Hermann, informaticien, 33 ans
Actuellement, j’aide le Secours Catholique, dans la gestion du parc informatique. J’ai travaillé à plusieurs reprises pour diverses associations. Les travaux que j’exerce sont très variés, maintenance informatique, création de bases de données, accueil…
Je suis ravi de toutes ces expériences qui m’ont fait évoluer. Le bénévolat m’a beaucoup apporté, et c’est pour moi un vrai plaisir de me mettre au service des autres, car j’ai besoin de me sentir utile.

Evelyne
Mes parents ont toujours été bénévoles, et je crois que j’ai cela dans le sang. Cela a commencé, en 1974, avec l’association de la Bourse aux vêtements. Puis, dès que mon fils a été en maternelle, je me suis présentée comme bibliothécaire et animatrice de lecture pour les petits. Tout au long de sa scolarité, j’ai été déléguée de parents d’élèves.
Parallèlement, j’ai commencé le tir à l’arc : le club ayant besoin de bonnes volontés, dès 1989 j’ai tenu puis organisé « la buvette » lors des manifestations de notre club, puis me suis occupée du greffe lors des concours.
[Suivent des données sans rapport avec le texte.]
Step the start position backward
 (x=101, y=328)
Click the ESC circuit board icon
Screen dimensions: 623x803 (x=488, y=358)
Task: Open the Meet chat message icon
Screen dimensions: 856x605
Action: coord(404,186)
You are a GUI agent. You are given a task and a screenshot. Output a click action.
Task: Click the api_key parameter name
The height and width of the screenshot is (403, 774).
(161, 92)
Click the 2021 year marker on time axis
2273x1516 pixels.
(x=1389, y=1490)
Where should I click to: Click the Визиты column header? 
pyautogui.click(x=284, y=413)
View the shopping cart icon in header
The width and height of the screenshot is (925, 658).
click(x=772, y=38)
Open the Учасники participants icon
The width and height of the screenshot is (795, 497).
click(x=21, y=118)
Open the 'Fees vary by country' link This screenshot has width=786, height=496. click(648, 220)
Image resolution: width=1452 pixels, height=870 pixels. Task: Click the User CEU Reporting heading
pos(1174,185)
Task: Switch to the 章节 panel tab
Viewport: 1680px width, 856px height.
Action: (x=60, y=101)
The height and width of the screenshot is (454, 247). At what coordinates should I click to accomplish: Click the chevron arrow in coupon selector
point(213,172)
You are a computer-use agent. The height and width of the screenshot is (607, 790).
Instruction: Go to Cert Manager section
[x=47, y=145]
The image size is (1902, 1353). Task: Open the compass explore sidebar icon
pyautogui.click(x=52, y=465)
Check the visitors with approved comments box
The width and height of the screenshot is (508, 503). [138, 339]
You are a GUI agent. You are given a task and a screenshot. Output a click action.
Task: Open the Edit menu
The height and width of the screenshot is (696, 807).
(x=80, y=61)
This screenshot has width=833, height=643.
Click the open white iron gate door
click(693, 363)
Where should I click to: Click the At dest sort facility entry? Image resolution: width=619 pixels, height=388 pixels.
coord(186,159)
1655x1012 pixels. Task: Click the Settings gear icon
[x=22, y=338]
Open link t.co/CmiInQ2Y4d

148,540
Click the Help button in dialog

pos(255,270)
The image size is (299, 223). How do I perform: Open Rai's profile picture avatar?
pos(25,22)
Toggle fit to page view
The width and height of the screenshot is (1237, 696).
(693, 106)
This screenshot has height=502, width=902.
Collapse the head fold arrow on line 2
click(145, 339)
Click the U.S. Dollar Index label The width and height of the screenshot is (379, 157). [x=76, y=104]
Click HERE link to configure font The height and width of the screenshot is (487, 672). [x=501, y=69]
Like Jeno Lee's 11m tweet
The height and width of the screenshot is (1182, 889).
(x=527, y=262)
Depuis 1992, je suis élue au Bureau. Comme ce sport me plaît énormément et que nous manquons de formateurs, j’ai décidé de m’investir encore plus. C’est ainsi que j’ai passé le diplôme d’initiateur et mon diplôme d’entraîneur. Depuis 1998, j’enseigne le tir à l’arc une fois par semaine aux enfants, aux adolescents et aux adultes.
Quel plaisir, lorsqu’on les accompagne à un concours du dimanche, d’en voir certains monter sur le podium ou passer en championnat départemental puis régional, voire tard national... Quel plaisir de les voir se réjouir, et de partager leur joie lorsqu’ils obtiennent une « plume » ou une « flèche », ou lorsqu’ils ont réussi un bon score... Quel plaisir de voir la joie de leurs parents dans ces mêmes conditions. Et surtout, quel plaisir de les voir se réinscrire l’année suivante, puis d’année en année. On se dit qu’on a réussi quelque chose : transmettre notre passion !
Brigitte, enseignante retraitée
Avec 36 ans d'enseignement, un mari, trois enfants, du bénévolat et des blessures comme il y en a dans toutes les vies, j'ai pris une retraite anticipée à 57 ans et la perspective de grandes vacances perpétuelles ! C'est agréable ... pendant 3 mois ! Une fois la fatigue effacée, et la jeunesse retrouvée, que faire de toute cette énergie ? C’est le moment où on cherche à donner un sens à notre vécu et pourquoi pas à notre futur… Ainsi, une après-midi, je me suis retrouvée dans les bureaux de France Bénévolat. Je voulais être utile et j’imaginais transformer mon expérience douloureuse en une aide active au sein d’une association. Parler avec les accueillants, me voir proposer des adresses à contacter : cela m’a convaincue d’une chose : il ne faut pas toucher aux blessures trop vite ! Elles peuvent s’ouvrir et surtout elles ne peuvent pas servir aux autres. Je n’ai donc pas contacté les adresses indiquées.
Par contre, c’est France Bénévolat qui m’a rappelé en me proposant de me joindre à eux. Cela fait maintenant trois ans que je fais partie de l’équipe. J’ai découvert un autre monde. Pendant une vie de travail, on s’imagine dans la vraie vie. La vie d’enseignante, même si elle offre une énorme part d’humain, ne m’avait pas confronté aussi fort aux plus démunis.
Je garde comme principal souvenir de ma première année celui d’avoir découvert des gens dont je n’imaginais pas le mode de vie. Rencontrer des sans-papier, les écouter, tenter de trouver une association qui veuille les accueillir, ne pas y parvenir, m’a fait prendre conscience que, cette fois, j’étais confrontée à la vraie vie. Mais pour venir en aide aux plus démunis et aux associations qui s’en occupent, il faut que ce monde soit connu, il faut des bénévoles et il faut faire connaître France Bénévolat.